To be done:
Quote the listing from the line containing "Viewport: 934px width, 526px height." through the end of the listing, leaving out the pictures.

Provided information:
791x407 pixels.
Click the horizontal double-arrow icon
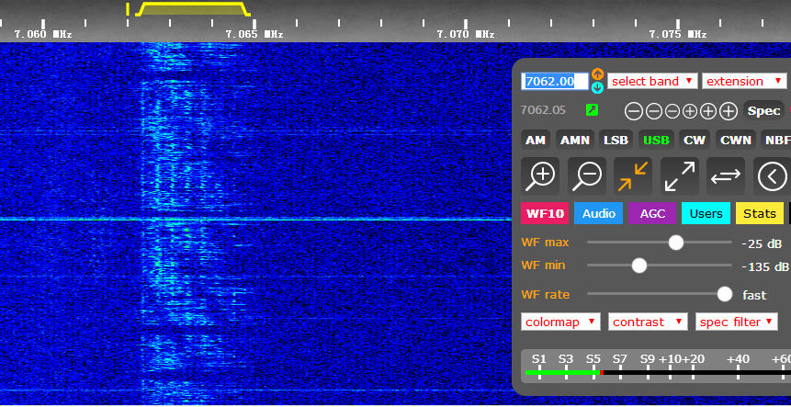tap(726, 175)
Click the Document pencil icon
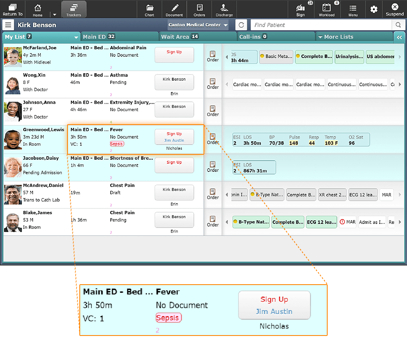 (174, 9)
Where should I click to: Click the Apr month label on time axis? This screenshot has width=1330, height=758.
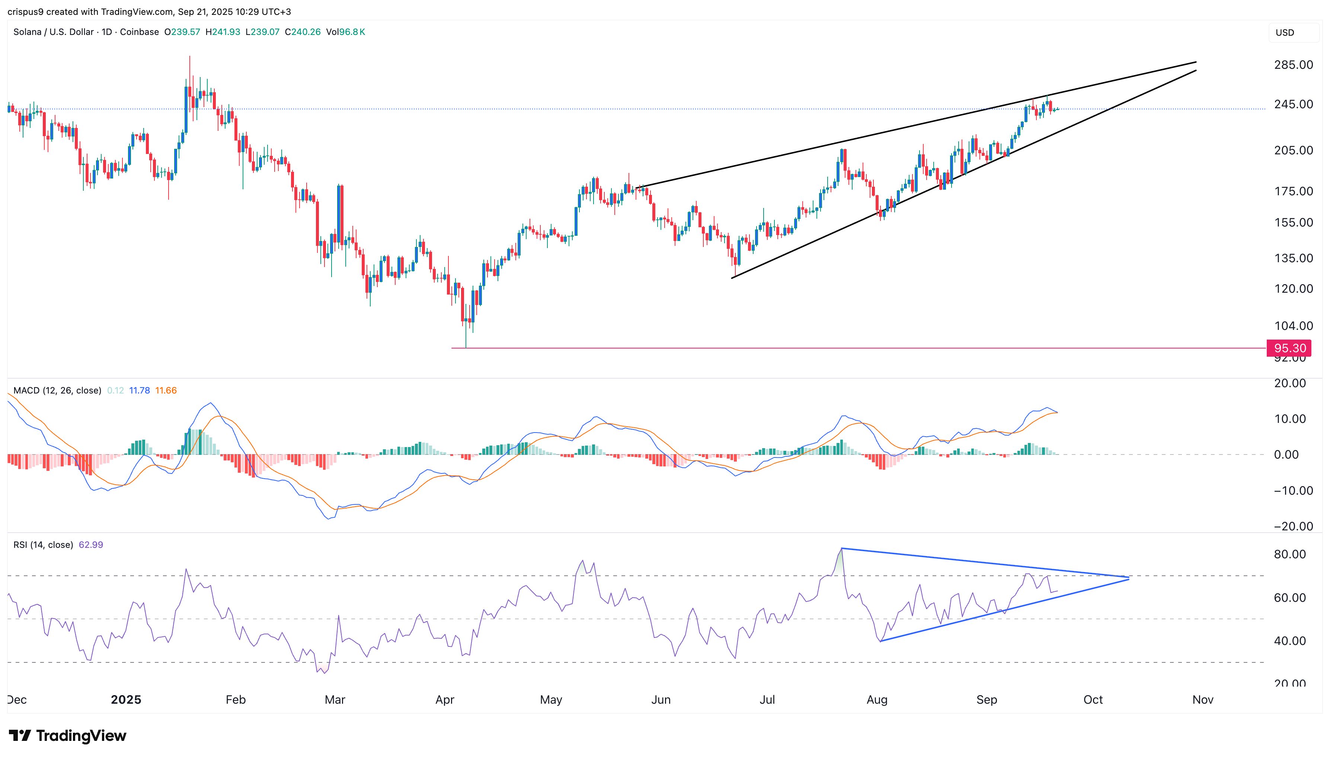tap(444, 700)
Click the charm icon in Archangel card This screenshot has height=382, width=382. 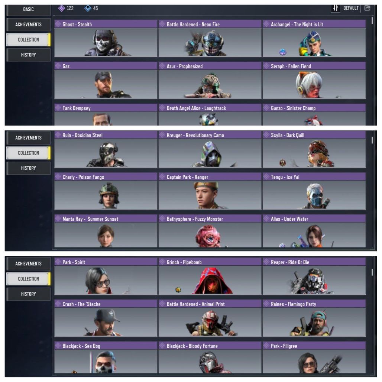click(283, 52)
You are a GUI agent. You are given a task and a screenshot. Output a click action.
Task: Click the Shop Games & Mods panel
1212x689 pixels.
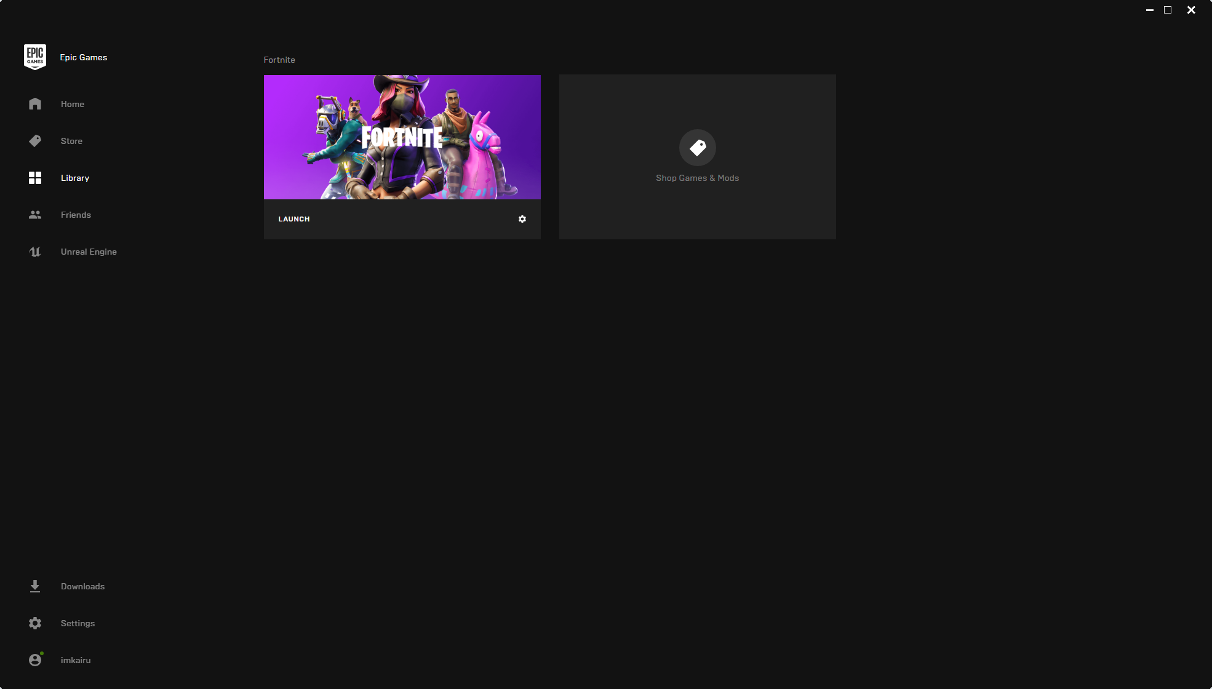698,156
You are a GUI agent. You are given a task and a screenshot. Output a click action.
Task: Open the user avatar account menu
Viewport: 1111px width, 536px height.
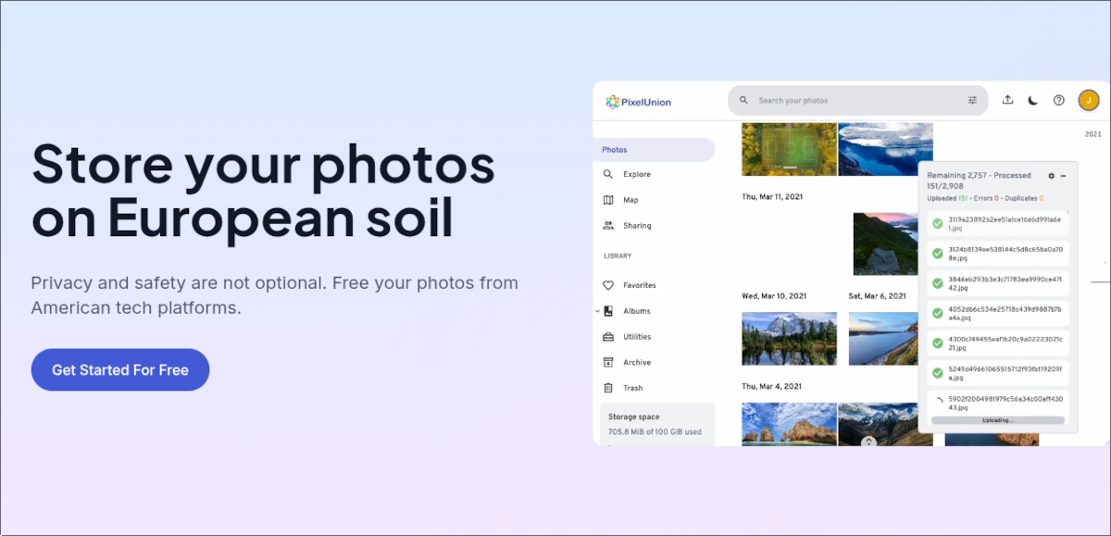(1089, 100)
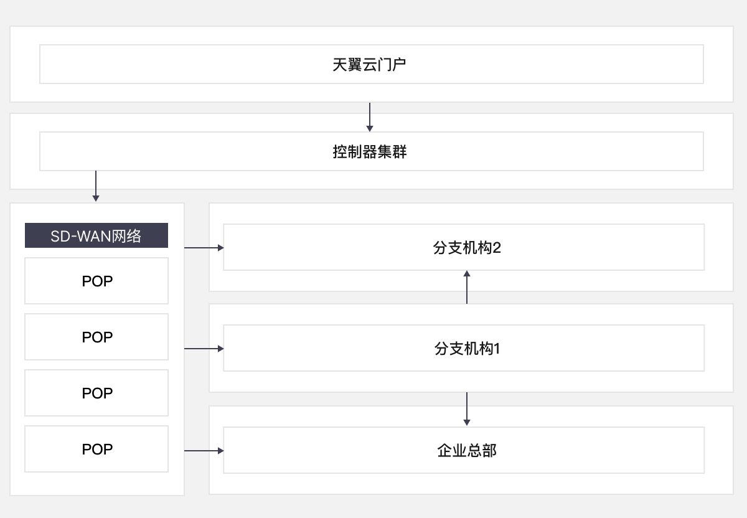Select the third POP node
Viewport: 747px width, 518px height.
pos(96,393)
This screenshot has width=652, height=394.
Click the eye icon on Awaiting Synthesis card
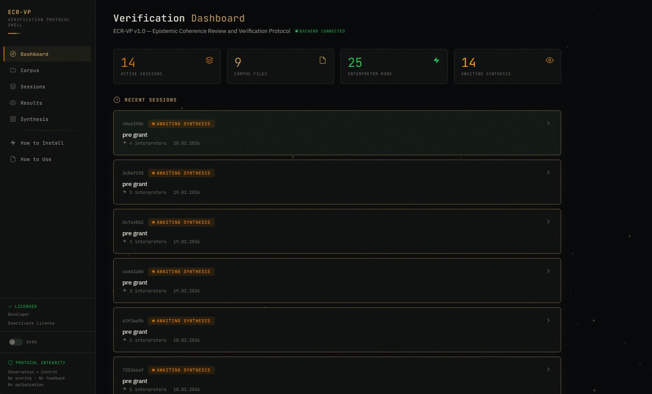coord(549,60)
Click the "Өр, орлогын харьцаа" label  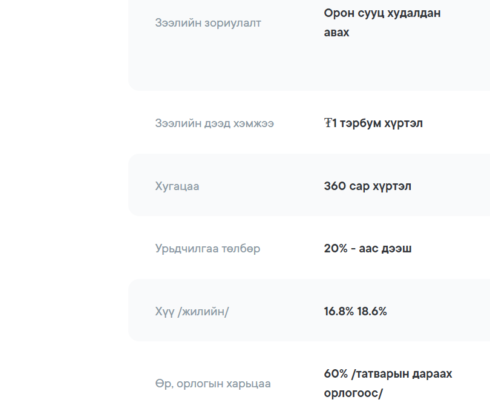(212, 384)
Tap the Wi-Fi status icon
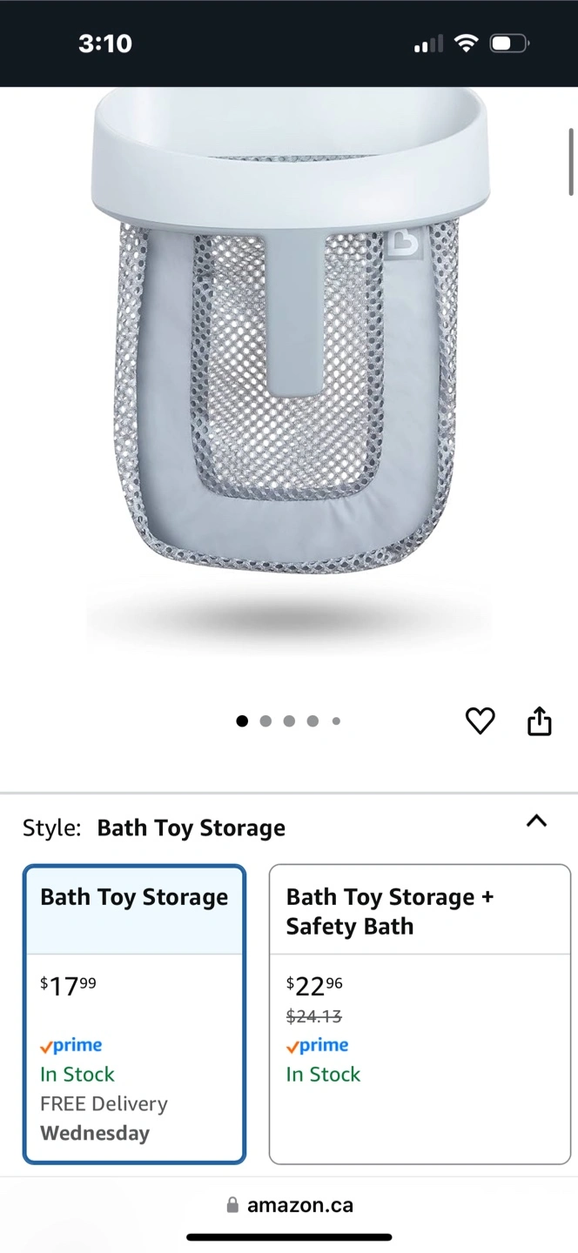The image size is (578, 1253). (467, 44)
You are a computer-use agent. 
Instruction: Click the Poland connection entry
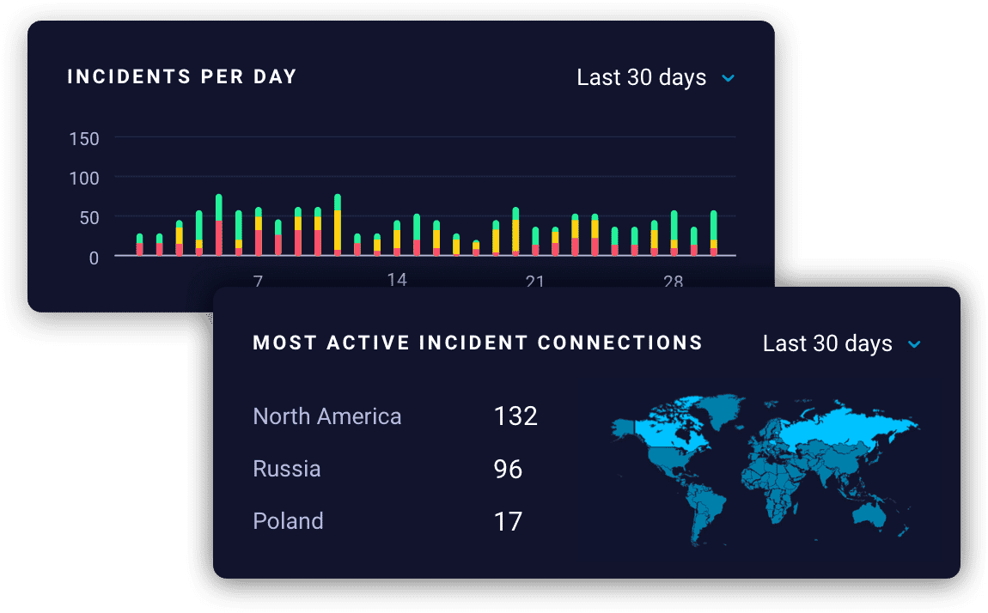point(289,522)
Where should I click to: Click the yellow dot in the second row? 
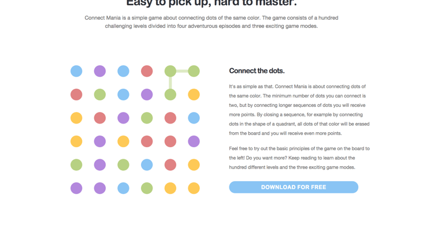click(194, 95)
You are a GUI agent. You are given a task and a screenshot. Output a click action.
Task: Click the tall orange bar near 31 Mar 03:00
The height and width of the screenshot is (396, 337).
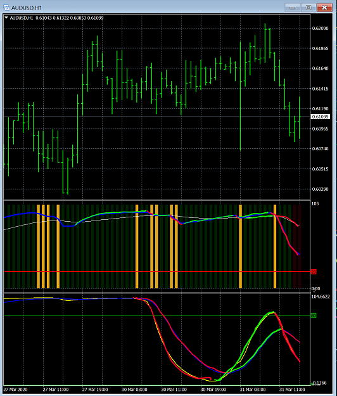[240, 246]
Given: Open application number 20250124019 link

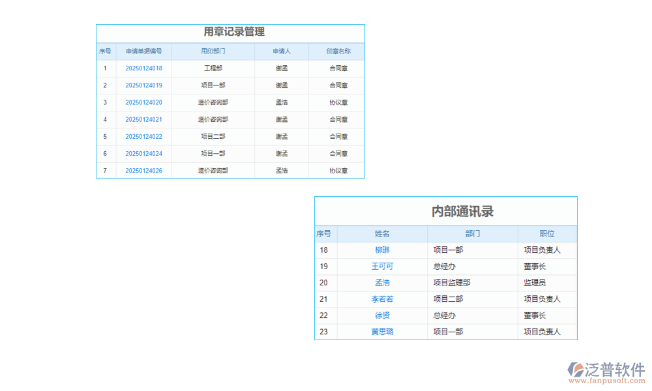Looking at the screenshot, I should [143, 85].
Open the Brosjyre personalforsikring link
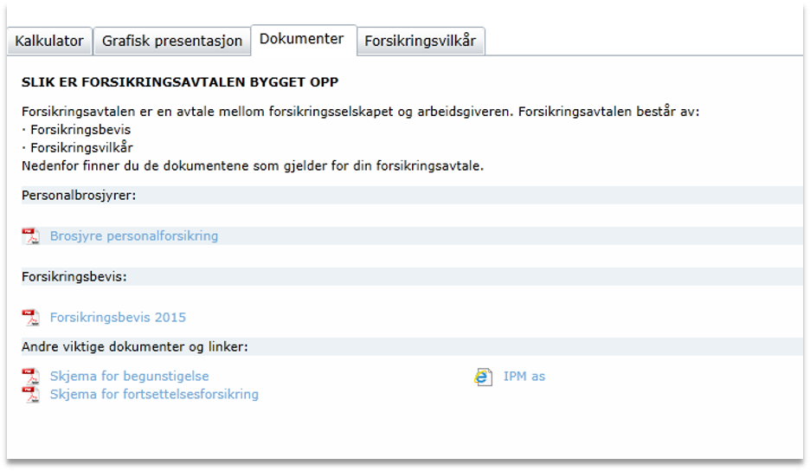 134,236
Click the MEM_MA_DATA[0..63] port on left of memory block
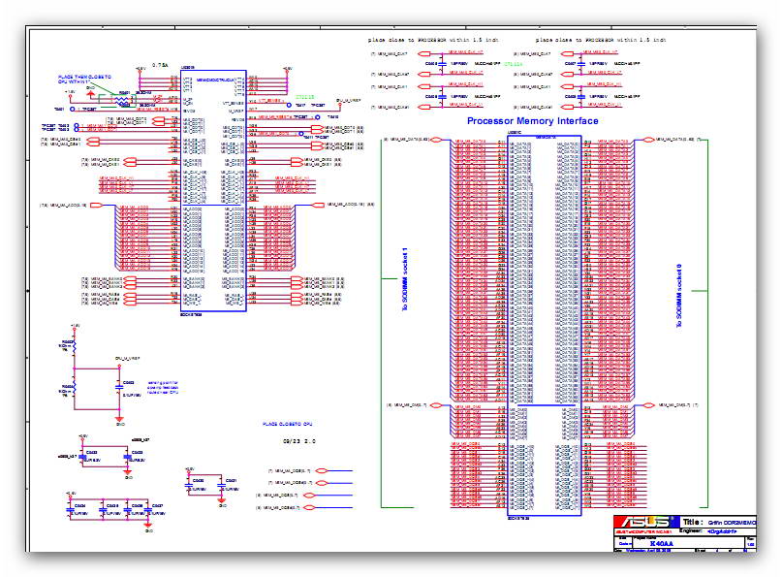The width and height of the screenshot is (782, 577). tap(436, 140)
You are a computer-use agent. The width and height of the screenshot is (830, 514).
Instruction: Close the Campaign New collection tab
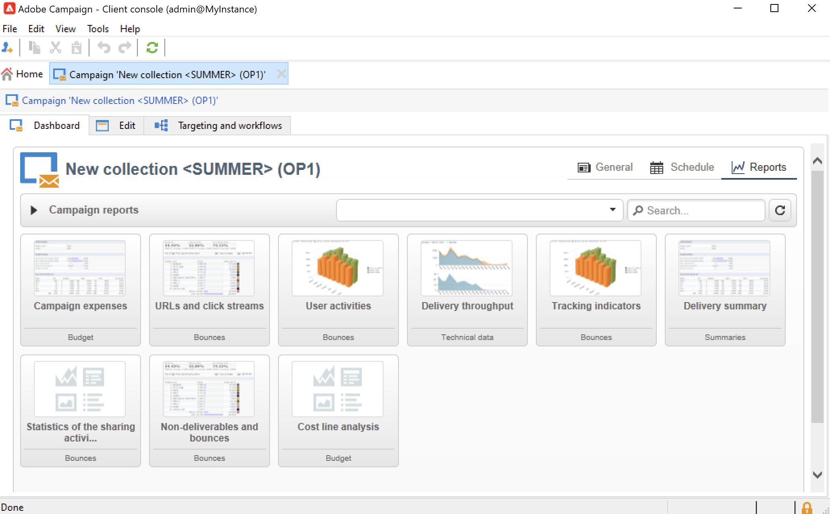click(x=281, y=74)
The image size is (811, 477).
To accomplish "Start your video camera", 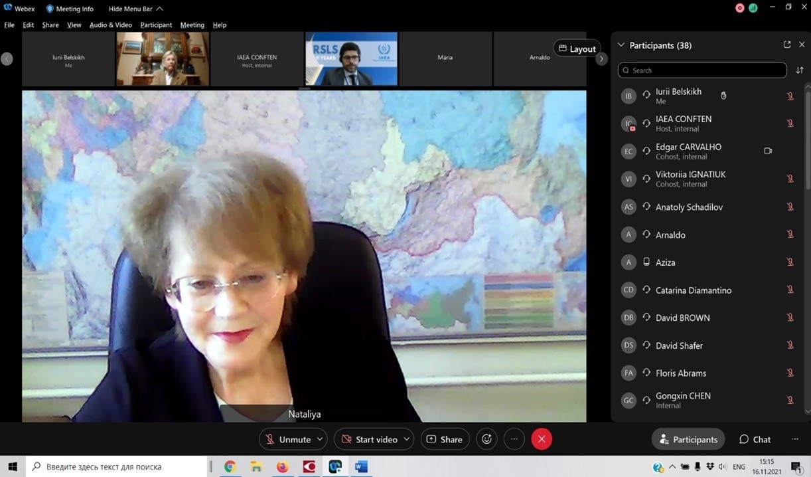I will (x=368, y=439).
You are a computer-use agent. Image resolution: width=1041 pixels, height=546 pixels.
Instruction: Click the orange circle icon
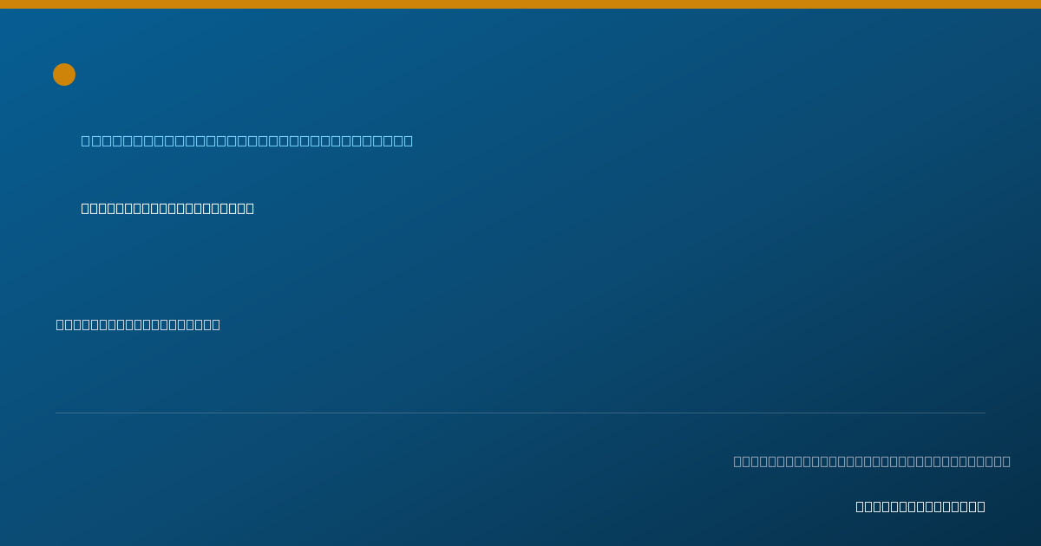point(64,75)
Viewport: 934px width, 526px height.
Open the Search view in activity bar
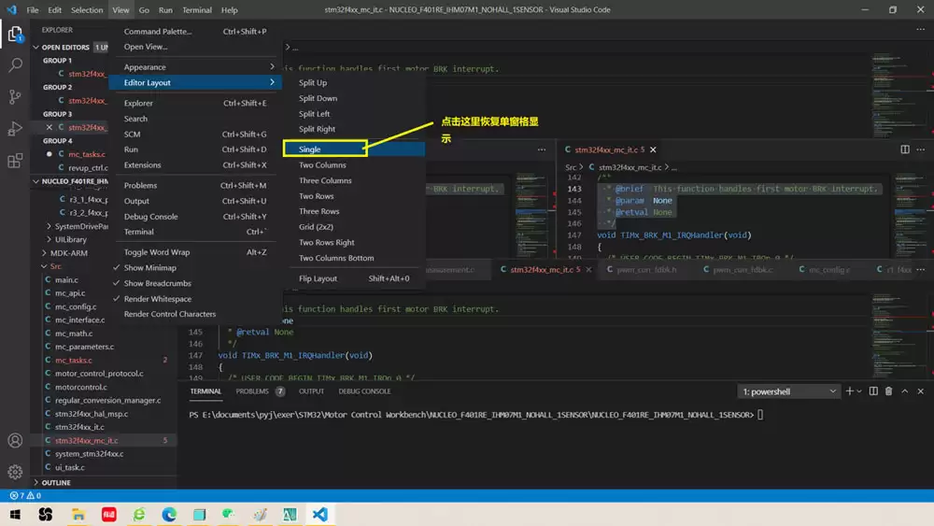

Answer to the task:
Viewport: 934px width, 526px height.
Open the Search view in activity bar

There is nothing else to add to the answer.